**What this exercise asks:**
A) Reproduce word for word the part of the GLM effect size passage starting at "Effect Size Measures" and ending at "squared semipartial correlation)".
B) Summarize the GLM effect size passage in two sentences.
C) Resume the GLM effect size passage after its final line and keep writing.

**Document segment:**
• • • • •

The GLM Procedure

Effect Size Measures for F Tests in GLM

Subsections:

A significant F test in a linear model indicates that the effect of the term or contrast being tested might be real. The next thing you want to know is, How big is the effect? Various measures have been devised to give answers to this question that are comparable over different experimental designs. If you specify the EFFECTSIZE option in the MODEL statement, then GLM adds to each ANOVA table estimates and confidence intervals for three different measures of effect size:

  • the noncentrality parameter for the F test

  • the proportion of total variation accounted for (also known as the semipartial correlation ratio or the squared semipartial correlation)

  • the proportion of partial variation accounted for (also known as the full partial correlation ratio or the squared full partial correlation)

• • • • •

**Data:**
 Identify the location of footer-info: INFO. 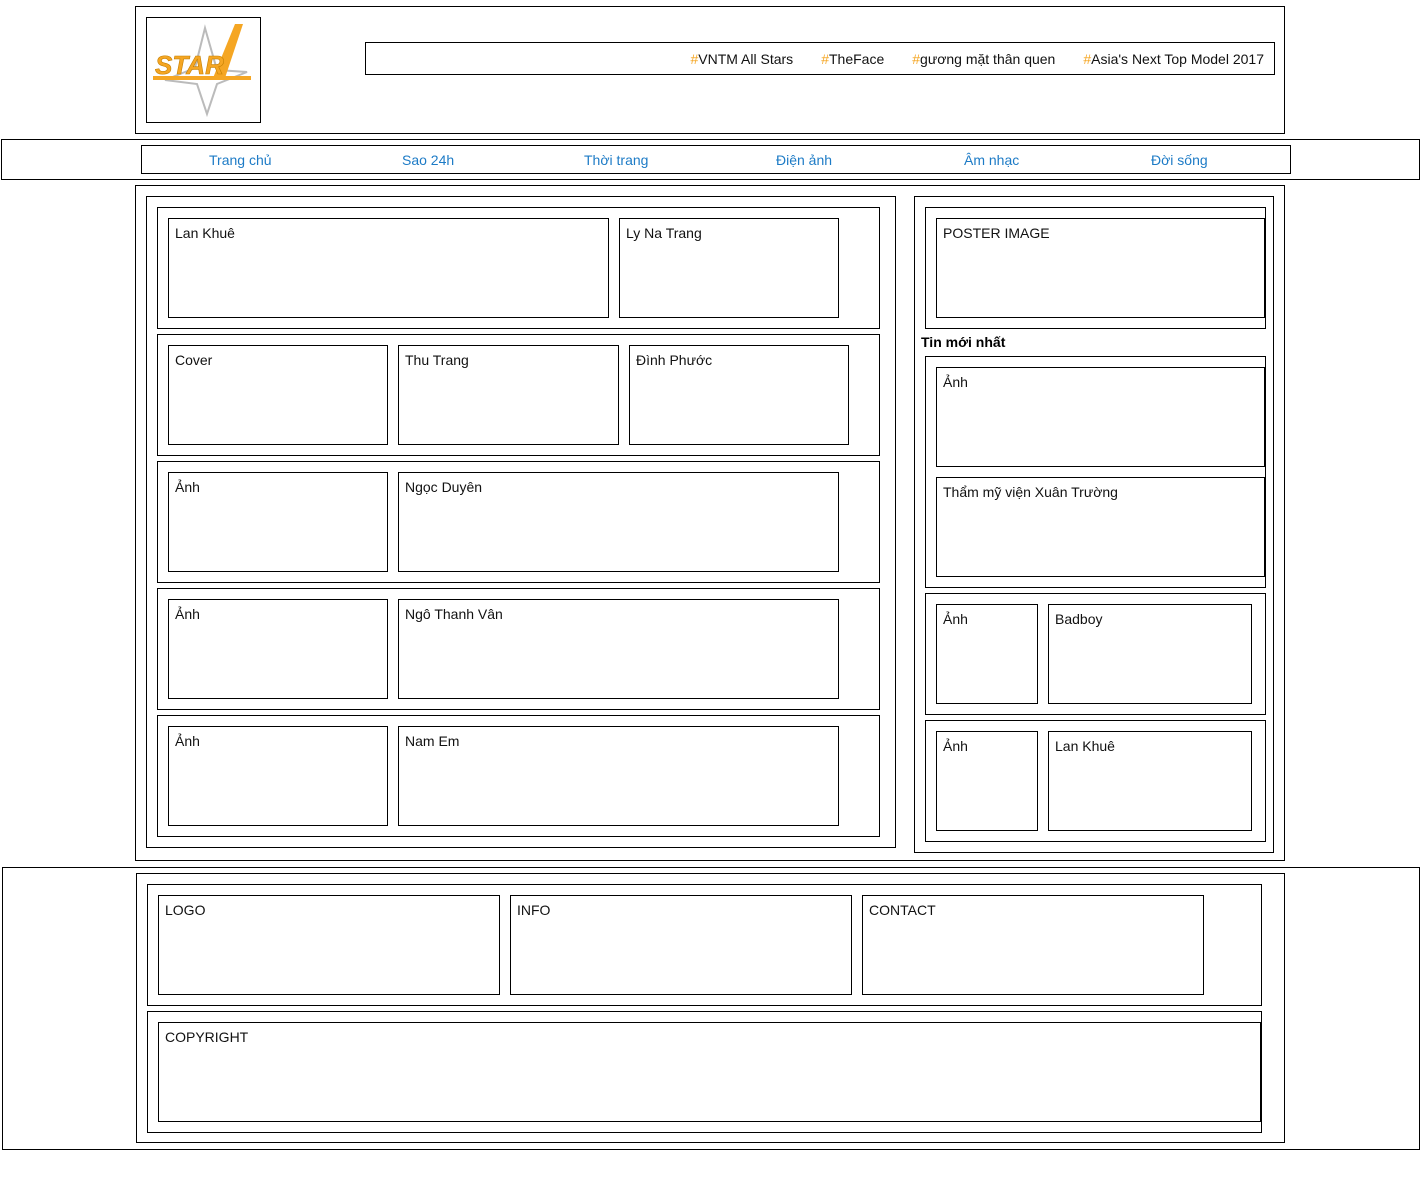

• • • • •

**Numbered responses:**
A)
Effect Size Measures for F Tests in GLM

Subsections:

A significant F test in a linear model indicates that the effect of the term or contrast being tested might be real. The next thing you want to know is, How big is the effect? Various measures have been devised to give answers to this question that are comparable over different experimental designs. If you specify the EFFECTSIZE option in the MODEL statement, then GLM adds to each ANOVA table estimates and confidence intervals for three different measures of effect size:

  • the noncentrality parameter for the F test

  • the proportion of total variation accounted for (also known as the semipartial correlation ratio or the squared semipartial correlation)

B) A significant F test in a linear model suggests that the tested effect might be real, and effect size measures answer how big that effect is in a way that is comparable across experimental designs. Specifying the EFFECTSIZE option in the MODEL statement makes GLM add estimates and confidence intervals to each ANOVA table for three measures: the noncentrality parameter for the F test, the proportion of total variation accounted for, and the proportion of partial variation accounted for.

C)
The adjectives "semipartial" and "full partial" might seem strange. They refer to how other effects are "partialed out" of the dependent variable and the effect being tested. For "semipartial" statistics, all other effects are partialed out of the effect in question, but not the dependent variable. This measures the (adjusted) effect as a proportion of the total variation in the dependent variable. On the other hand, for "full partial" statistics, all other effects are partialed out of both the dependent variable and the effect in question. This measures the (adjusted) effect as a proportion of only the dependent variation remaining after partialing, or in other words the partial variation. Details about the computation and interpretation of these estimates and confidence intervals are discussed in the remainder of this section.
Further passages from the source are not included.